Panicked shoppers in China's capital Beijing rushed to markets to stock up on cabbage, rice and oil on Tuesday and Wednesday after the government issued a notice two days earlier that food supplies countrywide may run low this winter.
China's Ministry of Commerce published a seasonal notice on Monday encouraging authorities to do a good job in ensuring food supplies and stable prices ahead of winter, following a recent spike in the prices of vegetables and a growing outbreak of COVID-19.
But the ministry's advice to households to also stock up on daily necessities in case of emergencies prompted significant confusion, sending some rushing to supermarkets to purchase extra supplies of cooking oil and rice.
"It's going to be a cold winter, we want to make sure we have enough to eat," said one woman loading rice onto a bicycle outside a supermarket in central Beijing.

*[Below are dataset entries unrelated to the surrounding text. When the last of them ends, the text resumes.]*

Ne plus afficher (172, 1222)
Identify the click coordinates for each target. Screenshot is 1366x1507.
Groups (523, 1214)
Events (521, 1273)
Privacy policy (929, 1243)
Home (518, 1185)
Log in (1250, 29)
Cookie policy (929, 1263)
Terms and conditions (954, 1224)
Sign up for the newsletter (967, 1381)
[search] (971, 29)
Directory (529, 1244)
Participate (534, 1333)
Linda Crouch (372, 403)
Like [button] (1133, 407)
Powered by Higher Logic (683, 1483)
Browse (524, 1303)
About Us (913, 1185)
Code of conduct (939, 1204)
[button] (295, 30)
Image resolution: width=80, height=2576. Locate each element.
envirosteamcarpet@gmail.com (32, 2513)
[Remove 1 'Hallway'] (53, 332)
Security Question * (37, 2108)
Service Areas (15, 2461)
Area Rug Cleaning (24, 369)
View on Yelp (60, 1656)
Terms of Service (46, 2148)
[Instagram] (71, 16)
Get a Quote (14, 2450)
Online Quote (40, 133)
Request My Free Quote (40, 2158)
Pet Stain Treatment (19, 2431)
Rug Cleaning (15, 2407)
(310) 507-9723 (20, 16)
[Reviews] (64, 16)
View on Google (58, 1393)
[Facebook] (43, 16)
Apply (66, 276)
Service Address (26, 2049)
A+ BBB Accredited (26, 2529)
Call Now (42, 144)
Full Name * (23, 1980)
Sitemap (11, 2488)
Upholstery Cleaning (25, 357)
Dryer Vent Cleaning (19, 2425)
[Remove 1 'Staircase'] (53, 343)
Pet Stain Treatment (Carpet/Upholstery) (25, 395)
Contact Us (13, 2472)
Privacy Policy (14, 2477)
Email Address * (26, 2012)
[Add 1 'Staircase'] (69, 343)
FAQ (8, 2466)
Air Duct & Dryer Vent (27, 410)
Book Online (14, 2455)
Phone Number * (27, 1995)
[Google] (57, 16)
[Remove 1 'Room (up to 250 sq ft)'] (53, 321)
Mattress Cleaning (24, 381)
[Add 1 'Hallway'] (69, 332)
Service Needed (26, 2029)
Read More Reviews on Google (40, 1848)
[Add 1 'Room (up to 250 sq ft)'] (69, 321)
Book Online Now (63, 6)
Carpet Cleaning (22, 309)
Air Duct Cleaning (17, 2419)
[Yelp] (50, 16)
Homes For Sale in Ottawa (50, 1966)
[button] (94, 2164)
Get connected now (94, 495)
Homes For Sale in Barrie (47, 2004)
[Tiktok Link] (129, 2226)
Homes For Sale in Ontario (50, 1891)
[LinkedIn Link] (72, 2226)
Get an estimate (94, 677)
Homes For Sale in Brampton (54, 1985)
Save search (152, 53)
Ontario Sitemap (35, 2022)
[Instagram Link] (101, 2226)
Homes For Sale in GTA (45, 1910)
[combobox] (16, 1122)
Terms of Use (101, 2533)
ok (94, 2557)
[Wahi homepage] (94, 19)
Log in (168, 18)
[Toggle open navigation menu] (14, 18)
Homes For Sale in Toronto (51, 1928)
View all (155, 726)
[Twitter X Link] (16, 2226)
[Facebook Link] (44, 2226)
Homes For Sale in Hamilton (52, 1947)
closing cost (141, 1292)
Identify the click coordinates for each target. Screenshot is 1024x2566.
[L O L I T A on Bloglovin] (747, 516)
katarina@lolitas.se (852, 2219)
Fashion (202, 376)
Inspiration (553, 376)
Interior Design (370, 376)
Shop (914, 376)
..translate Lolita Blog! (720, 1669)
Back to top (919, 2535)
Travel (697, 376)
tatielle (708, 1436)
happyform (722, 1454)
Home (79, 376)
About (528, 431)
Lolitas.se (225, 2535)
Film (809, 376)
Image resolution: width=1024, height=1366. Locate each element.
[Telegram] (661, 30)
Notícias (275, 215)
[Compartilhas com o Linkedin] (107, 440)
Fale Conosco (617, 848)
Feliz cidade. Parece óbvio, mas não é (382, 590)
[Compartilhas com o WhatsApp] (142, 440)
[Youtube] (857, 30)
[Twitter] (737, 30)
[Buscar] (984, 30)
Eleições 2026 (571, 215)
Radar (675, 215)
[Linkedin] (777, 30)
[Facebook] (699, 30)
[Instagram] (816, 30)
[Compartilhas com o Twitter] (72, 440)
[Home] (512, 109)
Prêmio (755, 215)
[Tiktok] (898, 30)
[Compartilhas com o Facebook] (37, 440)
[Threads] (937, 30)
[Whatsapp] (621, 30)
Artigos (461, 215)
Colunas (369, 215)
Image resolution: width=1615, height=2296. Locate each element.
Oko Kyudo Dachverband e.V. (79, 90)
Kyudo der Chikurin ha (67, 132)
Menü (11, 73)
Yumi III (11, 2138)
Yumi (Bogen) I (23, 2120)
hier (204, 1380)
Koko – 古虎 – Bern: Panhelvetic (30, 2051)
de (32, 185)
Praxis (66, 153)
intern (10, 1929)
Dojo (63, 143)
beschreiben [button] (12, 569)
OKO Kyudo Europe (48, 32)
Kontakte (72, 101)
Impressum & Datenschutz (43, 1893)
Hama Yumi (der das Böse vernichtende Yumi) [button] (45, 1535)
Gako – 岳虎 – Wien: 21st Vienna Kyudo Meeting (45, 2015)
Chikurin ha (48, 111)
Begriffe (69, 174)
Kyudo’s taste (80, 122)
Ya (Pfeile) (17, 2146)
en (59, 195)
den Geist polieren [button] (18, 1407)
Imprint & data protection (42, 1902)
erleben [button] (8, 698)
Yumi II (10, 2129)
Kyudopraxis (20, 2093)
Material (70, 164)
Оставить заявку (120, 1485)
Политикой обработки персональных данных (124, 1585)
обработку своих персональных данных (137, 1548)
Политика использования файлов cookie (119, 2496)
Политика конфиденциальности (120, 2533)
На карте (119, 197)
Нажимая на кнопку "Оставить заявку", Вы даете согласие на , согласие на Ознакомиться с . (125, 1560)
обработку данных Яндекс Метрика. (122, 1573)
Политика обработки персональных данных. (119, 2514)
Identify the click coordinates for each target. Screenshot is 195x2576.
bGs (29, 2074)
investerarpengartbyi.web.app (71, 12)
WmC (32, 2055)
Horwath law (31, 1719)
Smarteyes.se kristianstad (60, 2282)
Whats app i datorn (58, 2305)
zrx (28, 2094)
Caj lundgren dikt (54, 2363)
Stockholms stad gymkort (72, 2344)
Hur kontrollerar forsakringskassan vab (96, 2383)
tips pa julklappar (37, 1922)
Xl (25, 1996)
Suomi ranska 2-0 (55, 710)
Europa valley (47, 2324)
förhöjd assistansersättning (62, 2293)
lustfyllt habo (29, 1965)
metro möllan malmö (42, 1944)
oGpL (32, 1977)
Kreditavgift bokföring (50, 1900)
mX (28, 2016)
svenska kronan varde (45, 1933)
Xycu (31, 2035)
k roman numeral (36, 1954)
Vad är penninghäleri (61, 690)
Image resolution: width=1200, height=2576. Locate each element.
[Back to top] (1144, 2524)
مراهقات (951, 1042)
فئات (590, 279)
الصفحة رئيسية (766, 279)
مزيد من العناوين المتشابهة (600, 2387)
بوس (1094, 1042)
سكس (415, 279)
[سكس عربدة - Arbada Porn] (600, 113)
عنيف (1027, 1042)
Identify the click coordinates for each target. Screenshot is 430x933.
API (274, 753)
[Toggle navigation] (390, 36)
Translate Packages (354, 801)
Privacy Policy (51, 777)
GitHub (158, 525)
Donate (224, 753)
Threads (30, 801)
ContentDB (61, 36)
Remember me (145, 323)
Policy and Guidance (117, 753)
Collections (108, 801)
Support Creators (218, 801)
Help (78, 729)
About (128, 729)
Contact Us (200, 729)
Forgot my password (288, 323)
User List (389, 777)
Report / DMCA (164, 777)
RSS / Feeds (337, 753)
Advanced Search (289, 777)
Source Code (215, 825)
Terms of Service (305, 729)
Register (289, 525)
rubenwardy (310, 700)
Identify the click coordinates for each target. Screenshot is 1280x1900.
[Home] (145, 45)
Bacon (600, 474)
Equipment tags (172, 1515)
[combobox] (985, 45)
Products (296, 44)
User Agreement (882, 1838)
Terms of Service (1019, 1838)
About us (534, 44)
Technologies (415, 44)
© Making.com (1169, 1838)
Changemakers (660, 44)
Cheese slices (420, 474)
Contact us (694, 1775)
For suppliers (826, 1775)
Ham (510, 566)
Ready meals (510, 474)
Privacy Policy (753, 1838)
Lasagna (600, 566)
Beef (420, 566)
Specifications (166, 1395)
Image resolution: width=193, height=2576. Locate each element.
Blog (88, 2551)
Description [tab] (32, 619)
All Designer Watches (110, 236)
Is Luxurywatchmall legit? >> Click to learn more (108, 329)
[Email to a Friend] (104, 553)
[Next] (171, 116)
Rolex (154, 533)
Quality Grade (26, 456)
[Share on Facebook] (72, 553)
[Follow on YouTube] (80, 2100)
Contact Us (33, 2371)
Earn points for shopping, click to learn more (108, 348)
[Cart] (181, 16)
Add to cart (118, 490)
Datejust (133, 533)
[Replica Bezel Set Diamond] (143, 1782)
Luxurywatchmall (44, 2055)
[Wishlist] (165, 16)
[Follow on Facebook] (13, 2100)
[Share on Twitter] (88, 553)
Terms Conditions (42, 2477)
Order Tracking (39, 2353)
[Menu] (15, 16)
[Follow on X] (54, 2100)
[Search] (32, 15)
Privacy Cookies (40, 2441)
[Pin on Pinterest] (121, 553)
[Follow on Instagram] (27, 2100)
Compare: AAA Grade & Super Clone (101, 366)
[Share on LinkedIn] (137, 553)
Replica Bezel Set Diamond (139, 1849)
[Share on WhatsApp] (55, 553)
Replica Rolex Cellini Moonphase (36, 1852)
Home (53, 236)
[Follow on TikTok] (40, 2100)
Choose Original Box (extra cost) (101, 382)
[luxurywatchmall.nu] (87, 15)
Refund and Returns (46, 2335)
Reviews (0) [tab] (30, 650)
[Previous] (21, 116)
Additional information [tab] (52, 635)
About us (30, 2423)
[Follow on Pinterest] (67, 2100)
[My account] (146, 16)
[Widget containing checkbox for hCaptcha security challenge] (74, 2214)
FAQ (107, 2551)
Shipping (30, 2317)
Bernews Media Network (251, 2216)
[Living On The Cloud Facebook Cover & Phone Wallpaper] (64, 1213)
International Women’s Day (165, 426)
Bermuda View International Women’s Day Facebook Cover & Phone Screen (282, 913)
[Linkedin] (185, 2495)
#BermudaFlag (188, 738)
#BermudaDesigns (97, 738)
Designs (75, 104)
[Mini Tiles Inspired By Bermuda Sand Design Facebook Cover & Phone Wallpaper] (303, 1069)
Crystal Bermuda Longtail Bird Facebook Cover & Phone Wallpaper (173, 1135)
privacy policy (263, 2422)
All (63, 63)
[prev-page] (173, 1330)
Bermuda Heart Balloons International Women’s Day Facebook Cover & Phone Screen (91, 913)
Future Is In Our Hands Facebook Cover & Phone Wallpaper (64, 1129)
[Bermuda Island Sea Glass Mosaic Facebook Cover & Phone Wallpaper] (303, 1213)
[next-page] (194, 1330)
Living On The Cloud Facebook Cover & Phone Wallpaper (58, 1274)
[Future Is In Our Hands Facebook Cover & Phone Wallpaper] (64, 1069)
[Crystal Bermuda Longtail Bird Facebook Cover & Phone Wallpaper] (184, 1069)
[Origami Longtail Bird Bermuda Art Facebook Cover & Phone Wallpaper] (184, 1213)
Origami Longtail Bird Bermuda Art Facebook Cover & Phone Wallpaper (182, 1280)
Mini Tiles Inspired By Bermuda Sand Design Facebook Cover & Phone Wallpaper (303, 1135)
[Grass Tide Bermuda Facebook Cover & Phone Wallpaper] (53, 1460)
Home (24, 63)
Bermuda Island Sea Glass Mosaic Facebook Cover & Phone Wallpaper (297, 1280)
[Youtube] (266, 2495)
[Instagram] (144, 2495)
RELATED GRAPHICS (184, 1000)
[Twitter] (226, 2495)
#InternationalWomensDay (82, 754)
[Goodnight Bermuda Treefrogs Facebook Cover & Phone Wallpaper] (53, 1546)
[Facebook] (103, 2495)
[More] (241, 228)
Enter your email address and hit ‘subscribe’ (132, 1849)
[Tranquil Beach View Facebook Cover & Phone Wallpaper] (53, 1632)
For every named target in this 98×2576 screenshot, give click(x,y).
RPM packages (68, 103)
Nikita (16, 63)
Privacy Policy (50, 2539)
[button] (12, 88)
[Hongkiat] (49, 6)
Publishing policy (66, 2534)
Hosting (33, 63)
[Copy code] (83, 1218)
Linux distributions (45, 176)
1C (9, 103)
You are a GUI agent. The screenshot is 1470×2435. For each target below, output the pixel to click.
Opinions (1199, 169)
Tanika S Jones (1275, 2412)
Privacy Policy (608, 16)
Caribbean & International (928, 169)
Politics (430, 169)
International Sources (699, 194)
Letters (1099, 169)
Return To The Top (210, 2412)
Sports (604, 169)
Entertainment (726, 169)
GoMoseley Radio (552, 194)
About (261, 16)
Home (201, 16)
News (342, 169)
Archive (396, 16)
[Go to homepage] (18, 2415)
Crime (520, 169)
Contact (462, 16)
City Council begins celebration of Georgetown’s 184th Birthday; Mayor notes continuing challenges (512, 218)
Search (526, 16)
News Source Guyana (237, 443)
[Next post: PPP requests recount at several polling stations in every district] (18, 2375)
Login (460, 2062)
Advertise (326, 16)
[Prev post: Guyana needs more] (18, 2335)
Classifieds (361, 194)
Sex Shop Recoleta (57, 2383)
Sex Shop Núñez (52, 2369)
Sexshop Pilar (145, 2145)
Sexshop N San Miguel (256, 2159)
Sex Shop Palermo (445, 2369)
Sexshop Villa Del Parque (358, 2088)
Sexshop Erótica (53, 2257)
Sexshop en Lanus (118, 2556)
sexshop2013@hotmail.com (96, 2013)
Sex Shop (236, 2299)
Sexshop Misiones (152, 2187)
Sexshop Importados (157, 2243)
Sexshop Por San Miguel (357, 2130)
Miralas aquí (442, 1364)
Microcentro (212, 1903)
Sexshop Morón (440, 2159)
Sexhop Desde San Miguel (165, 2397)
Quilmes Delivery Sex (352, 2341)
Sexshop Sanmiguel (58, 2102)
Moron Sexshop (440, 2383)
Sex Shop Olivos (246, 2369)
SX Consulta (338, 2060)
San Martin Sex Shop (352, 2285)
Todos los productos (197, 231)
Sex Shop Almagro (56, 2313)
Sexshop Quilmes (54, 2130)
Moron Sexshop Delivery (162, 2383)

A long line formed at the supermarket's cabbage stall, as people bought supplies of the vegetable that is traditionally stored at home and consumed over the winter months.
State media has sought to reassure the public that there are plentiful supplies of basic goods.
China's state broadcaster CCTV reported on Tuesday that there had been some "over-interpretation" of the ministry's advice.
"Currently, the supply of daily necessities in various places is sufficient, and the supply should be fully guaranteed," it quoted Zhu Xiaoliang, director of the ministry's Department of Consumption Promotion, as saying.
Some cities including Tianjin in the north and Wuhan further south have released winter vegetables from stockpiles for sale at lower prices in supermarkets.
But some panic buying appeared to continue on Wednesday, with several people complaining online of empty supermarket shelves, attributed largely to a growing COVID-19 outbreak.
China reported its highest number of new locally transmitted COVID-19 cases in almost three months on Wednesday, including nine new infections in Beijing, the biggest one-day increase in the capital this year.
"Even bulk rice has been stripped off," said a resident in the southern city of Nanjing, writing on China's microblog Weibo.